The Library of Congress is the first structure to bring an antagonistic element in relation to the Capitol. The Library is built across Pennsylvania Avenue, on the east, and destroys the fine view of the Capitol which the far distant end of East Capitol Street formerly commanded. Now the dome of the Capitol rising over the Library and seen in conjunction with the central feature of that edifice, produces confusion and discord.
Mr. Glenn Brown in speaking of the indifference shown by later generations to the preservation of the city’s beauty, says : ” The more the scheme laid out by Washington and L’Enfant is studied, the more forcibly it strikes one as the best. It is easy to imagine the magnificence of a boulevard four hundred feet wide, beginning at the Capitol and ending with the Monument, a distance of nearly a mile and a half, bounded on both sides by parks, six hundred feet wide, laid out by a skilled landscape architect and adorned by the work of capable artists. . . . By this time, such an avenue would have acquired a world wide reputation, if it had been carried out by competent architects, landscape artists, and sculptors, consulting and working in harmony with each other. The parked portion of the Champs Elysées, which is approximately thirteen hundred feet wide and three-quarters of a mile long, would not have compared to it in magnitude or grandeur.
” The original plan can be commended for other reasons than those of beauty. It has every advantage in point of economy in maintenance, repairs, supervision, inter-communication, transportation, and accessibility of the departments to each other and to the public.”
The ” Congress House ” and the ” President’s Palace ” as he termed them, were the cardinal features of L’Enfant’s plan, and those edifices he connected by ” a grand avenue four hundred feet broad and about a mile in length bordered by gar-dens.” At the point of intersection of two imaginary lines drawn through the centre of the Capitol and the White House, L’Enfant fixed the site of an equestrian statue of General Washington one of the numerous statues voted by the Continental Congress, but never erected.

LISTED ENTRIES

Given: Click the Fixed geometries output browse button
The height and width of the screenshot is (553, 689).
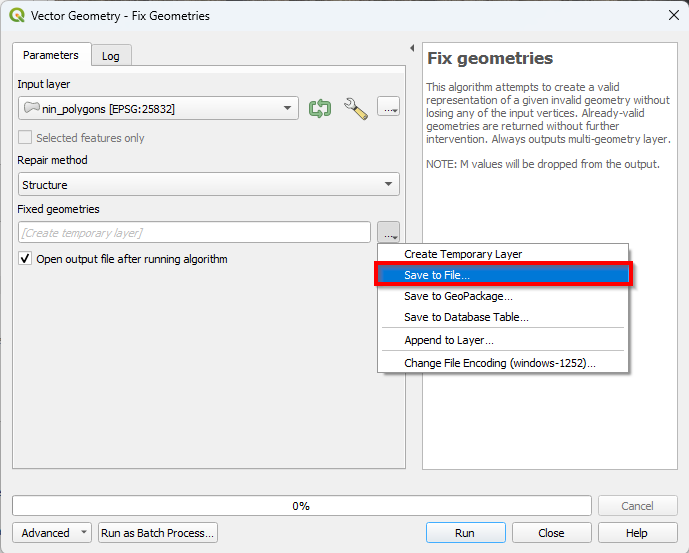Looking at the screenshot, I should [x=389, y=233].
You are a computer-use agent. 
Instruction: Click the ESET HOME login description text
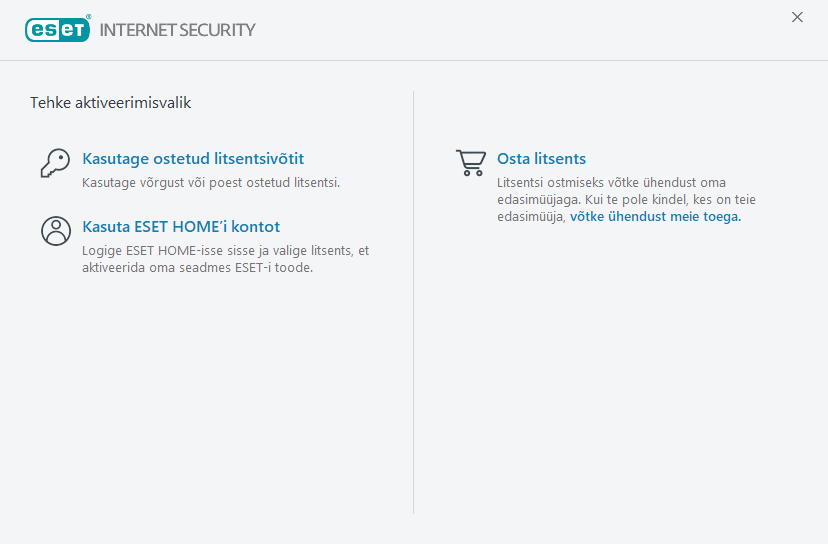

EXERCISE SET
[A] In the passage on L'Enfant's plan for Washington, which matters does the Glenn Brown quotation say give the original plan an advantage in point of economy? List each one.
[B] Carry the passage on L'Enfant's plan for Washington forward from its last sentence.

RESULTS OF THE TASKS
[A]
- Maintenance
- Repairs
- Supervision
- Inter-communication
- Transportation
- Accessibility of the departments to each other and to the public

[B]
When, in 1848, the people began to build the Washington Monument, engineers despaired of securing, on the proper site, a foundation sufficient for so great a structure, and consequently the Monument was located out of all relation with the buildings which it was intended to tie together in a single composition. To recreate these relations, as originally planned, was one of the chief problems of the Park Commission, which took charge of the development of Washington, about ten years ago, presenting its first report on the City of Washington, to the Senate Committee on the District of Columbia, on January 15, 1902.
In order to restudy the same models that had inspired the designer of Washington in the preparation of his plan of the city, and to take note of the great civic works of Europe, this commission spent five weeks of the summer of 1901 in Europe, and visited London, Paris, Rome, Venice, Vienna, Budapest, Frankfort, and Berlin. The recommendations for the future development of Washington consisted in suggestions for the grouping of future Federal buildings and important monuments in the centre of the city; for new park areas necessary to preserve features of natural beauty or to enhance the natural landscape; and lastly suggestons for the most feasible and artistic connecting links between the parks.
Two models were presented by the Park Commission with their report : one showing the city as it was at that time, and the other altered ac-cording to the recommendations of the commission. These are displayed in the Library of Congress. The model of the city as it was shows how an indifferent administration came near to destroying the great composition left us by the Father of the Country. ” Since the days of Madison,” says Glenn Brown in his address before the Washington Chamber of Commerce, on the development of Washington, ” each park, building, and monument has been designed as an individual entity without relation to the other; thus the dignity of the composition has been lost. Looking from the Monument to the Capitol, one sees a tangle of trees, a jumble of unrelated buildings, jarring one with the other. . . . This model graphically displays the want of judgment in the disposition of Federal buildings without uniformity of design or grouping; and the thoughtless destruction of the beautiful vistas which constituted the fundamental and distinctive features of the original plan.
” The model for the Mall, which illustrates the proposed reinstatement and development of L’Enfant’s design, demonstrates what may be accomplished by directness, simplicity, and dignity in park treatment, and grouping of classic structures. The composition contemplates two principal axes, one east and one west, beginning with the Capitol, and ending with the Lincoln Memorial; the other beginning with the White House, having as its central feature the Monument Garden, ends with the monument to the Constitution makers.’ The planting and roadways of the parks, the architectural adornments, and the disposition of the new buildings, are designed to emphasize these axes and enhance the dignity of the Capitol, the White House, the Washington Monument, the Lincoln Memorial and the monument to the Constitution makers, which are the principal points of interest and beauty in the composition.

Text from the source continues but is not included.